Bitcoin (BTC) volatility declined at the end of the last week of July as the monthly close approached.
BTC/USD 1-hour candle chart (Bitstamp). Source: TradingView
The 200-week moving average is in focus for the July close
Data from Cointelegraph Markets Pro and TradingView showed BTC/USD holding $24,000 as resistance until July 30.
The pair benefited from overall tailwinds across risky assets in the second half of the week, including the gushing end of US stocks. The S&P 500 and Nasdaq Composite are up 4.1% and 4.6% for the week, respectively.
With patchy trading potentially sparking choppy conditions in the weekly and monthly close thanks to poor liquidity, analysts warned that anything could happen between now and July 31.
Josh Rager summed up: “I’m going to sit back for a bit and watch the market until the weekly close as always”:
“It’s hard to get into any trades seriously although it could be a few outliers in the current market condition that continues to do well over the weekend.”
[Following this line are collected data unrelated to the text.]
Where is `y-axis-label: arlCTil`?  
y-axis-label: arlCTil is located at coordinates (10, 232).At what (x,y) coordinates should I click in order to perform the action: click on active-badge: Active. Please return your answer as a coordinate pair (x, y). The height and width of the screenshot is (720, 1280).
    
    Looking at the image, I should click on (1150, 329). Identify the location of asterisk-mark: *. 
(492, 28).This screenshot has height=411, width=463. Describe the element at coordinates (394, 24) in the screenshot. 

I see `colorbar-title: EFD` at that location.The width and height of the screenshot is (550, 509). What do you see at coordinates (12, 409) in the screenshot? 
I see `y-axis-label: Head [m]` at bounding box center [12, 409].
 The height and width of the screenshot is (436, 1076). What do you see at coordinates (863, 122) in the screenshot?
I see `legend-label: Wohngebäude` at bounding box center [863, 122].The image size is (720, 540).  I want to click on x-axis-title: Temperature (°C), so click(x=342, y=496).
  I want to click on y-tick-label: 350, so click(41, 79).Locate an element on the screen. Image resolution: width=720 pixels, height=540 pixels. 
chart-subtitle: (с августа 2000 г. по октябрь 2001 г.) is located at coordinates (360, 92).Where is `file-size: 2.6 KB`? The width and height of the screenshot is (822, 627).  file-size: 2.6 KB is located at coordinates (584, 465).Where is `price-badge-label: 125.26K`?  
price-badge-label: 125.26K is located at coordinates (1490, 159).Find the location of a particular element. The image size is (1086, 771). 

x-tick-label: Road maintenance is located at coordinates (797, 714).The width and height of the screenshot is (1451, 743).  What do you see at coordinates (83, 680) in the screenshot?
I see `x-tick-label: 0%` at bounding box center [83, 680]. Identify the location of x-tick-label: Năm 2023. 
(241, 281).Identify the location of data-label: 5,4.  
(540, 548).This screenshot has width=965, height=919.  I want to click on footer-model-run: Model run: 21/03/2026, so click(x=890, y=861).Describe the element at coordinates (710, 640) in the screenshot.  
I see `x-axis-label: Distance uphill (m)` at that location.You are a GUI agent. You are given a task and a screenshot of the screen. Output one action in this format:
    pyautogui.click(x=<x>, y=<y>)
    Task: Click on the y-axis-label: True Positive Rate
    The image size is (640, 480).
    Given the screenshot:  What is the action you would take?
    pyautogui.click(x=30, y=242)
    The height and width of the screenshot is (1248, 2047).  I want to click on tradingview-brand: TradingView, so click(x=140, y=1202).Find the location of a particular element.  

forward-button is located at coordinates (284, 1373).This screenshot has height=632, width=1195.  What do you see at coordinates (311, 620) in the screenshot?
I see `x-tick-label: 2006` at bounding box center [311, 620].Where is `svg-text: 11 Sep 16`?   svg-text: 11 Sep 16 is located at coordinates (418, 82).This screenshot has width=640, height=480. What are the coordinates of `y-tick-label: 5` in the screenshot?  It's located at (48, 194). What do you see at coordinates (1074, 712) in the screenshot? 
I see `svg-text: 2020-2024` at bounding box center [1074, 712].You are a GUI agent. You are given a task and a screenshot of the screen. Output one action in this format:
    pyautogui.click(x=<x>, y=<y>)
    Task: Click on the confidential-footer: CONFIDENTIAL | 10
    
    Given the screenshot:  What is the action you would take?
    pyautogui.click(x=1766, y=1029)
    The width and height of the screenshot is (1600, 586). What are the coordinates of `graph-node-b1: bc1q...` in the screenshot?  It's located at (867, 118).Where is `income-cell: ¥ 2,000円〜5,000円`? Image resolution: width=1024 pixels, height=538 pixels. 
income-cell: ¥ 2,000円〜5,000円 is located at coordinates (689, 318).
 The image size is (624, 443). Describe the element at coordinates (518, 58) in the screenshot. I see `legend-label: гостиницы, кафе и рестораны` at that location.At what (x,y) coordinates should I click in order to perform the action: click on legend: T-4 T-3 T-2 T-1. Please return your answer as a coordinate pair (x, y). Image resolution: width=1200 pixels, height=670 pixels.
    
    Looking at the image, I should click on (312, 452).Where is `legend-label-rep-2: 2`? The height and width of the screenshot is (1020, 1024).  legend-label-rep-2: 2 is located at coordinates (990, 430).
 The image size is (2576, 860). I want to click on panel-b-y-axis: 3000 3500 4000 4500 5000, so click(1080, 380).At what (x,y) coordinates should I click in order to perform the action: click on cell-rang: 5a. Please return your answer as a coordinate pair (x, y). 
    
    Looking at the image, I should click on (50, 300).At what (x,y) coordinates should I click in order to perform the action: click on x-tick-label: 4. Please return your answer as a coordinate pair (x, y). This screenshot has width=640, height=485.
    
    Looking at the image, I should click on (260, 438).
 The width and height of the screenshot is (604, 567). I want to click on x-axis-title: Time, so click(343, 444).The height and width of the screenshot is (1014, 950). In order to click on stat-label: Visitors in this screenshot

Others focused on the importance of the current spot price levels, which are above the major 200-week moving average (MA) at $22,800. Ending the week above this trend line would be the first for bitcoin since June.
However, famous trader Roman, who takes a conservative short-term view, called for a return to at least $23,000 thanks to “overbought” conditions.
Optimism continued to increase across the crypto markets during the week, with the Crypto Fear & Greed index reaching its highest levels since April 6 after emerging from the longest period of “extreme fear”.
At 45/100, the index was officially in “neutral” territory today.